Tellurium vacancy in cadmium telluride revisited: size effects in the electronic properties

TL;DR

This study investigates the electronic properties of tellurium vacancies in cadmium telluride using first principles calculations, emphasizing the importance of supercell size for accurate modeling of defect states.

Contribution

It demonstrates that larger supercells are necessary for accurate band structure modeling of Te vacancies in CdTe, highlighting size effects and correction methods.

Findings

64-atom supercells are insufficient for defect band structure modeling.

216-atom supercells provide a more accurate representation of isolated vacancies.

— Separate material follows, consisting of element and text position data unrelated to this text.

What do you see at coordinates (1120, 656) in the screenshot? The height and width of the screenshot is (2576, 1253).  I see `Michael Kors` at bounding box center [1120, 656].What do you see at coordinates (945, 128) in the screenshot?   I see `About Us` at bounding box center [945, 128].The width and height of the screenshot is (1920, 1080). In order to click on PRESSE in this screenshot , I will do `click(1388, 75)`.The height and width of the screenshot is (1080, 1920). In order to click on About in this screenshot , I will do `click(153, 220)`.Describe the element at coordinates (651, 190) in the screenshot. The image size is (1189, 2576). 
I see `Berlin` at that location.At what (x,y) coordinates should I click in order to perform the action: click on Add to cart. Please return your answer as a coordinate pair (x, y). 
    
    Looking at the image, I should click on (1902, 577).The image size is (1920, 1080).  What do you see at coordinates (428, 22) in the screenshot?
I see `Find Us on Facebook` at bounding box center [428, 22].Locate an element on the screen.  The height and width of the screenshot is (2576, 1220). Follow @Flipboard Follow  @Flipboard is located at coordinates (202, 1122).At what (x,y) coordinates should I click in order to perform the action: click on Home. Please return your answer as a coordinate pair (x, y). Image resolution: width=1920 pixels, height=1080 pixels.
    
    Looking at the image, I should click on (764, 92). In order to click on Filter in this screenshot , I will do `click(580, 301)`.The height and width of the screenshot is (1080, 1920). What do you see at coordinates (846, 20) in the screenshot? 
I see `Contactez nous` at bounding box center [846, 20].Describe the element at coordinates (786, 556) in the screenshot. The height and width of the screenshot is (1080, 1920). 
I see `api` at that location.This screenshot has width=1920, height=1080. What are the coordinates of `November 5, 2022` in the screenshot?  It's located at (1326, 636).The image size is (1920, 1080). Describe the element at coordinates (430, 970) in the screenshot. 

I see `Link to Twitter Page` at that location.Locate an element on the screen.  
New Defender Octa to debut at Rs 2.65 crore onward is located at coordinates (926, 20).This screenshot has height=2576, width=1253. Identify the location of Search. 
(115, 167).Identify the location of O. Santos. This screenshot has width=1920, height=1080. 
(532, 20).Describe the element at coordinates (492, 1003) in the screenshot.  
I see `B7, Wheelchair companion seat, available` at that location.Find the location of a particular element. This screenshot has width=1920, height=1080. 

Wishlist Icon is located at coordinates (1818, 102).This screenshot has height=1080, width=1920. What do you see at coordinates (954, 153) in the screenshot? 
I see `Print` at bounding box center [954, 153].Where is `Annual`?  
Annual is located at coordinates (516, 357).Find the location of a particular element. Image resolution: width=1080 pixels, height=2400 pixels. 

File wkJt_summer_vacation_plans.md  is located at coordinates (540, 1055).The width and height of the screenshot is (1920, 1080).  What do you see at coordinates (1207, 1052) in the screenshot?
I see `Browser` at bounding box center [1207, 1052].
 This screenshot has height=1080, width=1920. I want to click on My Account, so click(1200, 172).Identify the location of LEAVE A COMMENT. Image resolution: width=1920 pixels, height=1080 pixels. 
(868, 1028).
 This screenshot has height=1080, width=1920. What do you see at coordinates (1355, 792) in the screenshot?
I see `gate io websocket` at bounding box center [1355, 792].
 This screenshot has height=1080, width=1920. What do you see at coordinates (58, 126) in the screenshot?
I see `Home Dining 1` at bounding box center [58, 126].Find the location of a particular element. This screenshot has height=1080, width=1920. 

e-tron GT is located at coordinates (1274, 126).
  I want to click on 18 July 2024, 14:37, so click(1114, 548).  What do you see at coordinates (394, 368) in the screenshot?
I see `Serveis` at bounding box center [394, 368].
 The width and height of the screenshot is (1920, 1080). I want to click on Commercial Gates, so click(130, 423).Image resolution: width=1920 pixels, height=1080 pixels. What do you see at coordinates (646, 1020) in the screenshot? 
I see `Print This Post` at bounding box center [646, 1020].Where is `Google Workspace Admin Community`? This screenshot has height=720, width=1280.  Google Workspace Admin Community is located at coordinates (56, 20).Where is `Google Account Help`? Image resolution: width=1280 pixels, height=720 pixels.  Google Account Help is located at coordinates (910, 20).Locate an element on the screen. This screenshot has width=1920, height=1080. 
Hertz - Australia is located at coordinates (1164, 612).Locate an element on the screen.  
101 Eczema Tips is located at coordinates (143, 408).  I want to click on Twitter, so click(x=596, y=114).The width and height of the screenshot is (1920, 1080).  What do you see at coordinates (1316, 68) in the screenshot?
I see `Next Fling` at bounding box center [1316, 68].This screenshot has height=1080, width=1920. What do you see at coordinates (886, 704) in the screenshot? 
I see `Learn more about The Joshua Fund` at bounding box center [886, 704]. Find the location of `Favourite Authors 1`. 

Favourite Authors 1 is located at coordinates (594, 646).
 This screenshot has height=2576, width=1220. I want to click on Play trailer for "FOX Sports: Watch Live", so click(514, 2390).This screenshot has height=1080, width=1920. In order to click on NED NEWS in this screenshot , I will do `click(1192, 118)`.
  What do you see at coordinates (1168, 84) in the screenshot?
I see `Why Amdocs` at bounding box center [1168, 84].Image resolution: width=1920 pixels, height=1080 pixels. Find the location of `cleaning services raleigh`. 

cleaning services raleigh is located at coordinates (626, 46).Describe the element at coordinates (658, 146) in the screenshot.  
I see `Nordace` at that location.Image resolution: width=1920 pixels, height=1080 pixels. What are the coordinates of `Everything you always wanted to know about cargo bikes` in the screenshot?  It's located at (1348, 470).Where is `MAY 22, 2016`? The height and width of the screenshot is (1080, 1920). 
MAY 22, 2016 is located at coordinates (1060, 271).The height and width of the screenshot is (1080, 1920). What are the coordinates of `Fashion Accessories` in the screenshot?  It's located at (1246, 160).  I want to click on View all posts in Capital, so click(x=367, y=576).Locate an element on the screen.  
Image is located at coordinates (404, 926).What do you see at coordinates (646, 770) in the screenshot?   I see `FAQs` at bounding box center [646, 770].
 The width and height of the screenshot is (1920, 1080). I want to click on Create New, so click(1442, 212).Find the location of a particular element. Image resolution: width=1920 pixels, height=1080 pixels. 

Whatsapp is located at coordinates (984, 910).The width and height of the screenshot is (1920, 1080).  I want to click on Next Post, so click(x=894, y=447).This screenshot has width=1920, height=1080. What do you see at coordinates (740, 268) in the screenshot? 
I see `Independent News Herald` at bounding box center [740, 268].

Supercell size and band gap underestimation significantly affect defect state symmetry.

Abstract

The quantum states and thermodynamical properties of the Te vacancy in CdTe are addressed by first principles calculations, including the supercell size and quasiparticle corrections. It is shown that the 64-atoms supercell calculation is not suitable to model the band structure of the isolated Te vacancy. This problem can be solved with a larger 216-atoms supercell, where the band structure of the defect seems to be a perturbation of that of the perfect crystal. It is interesting to note that the Te-vacancy formation energy calculated with both supercell sizes are close in energy, which is attributed to error cancelation. We also show that the interplay between supercell size effects and the band gap underestimation of the generalized gradient approximation strongly influences the predicted symmetry of some charge states.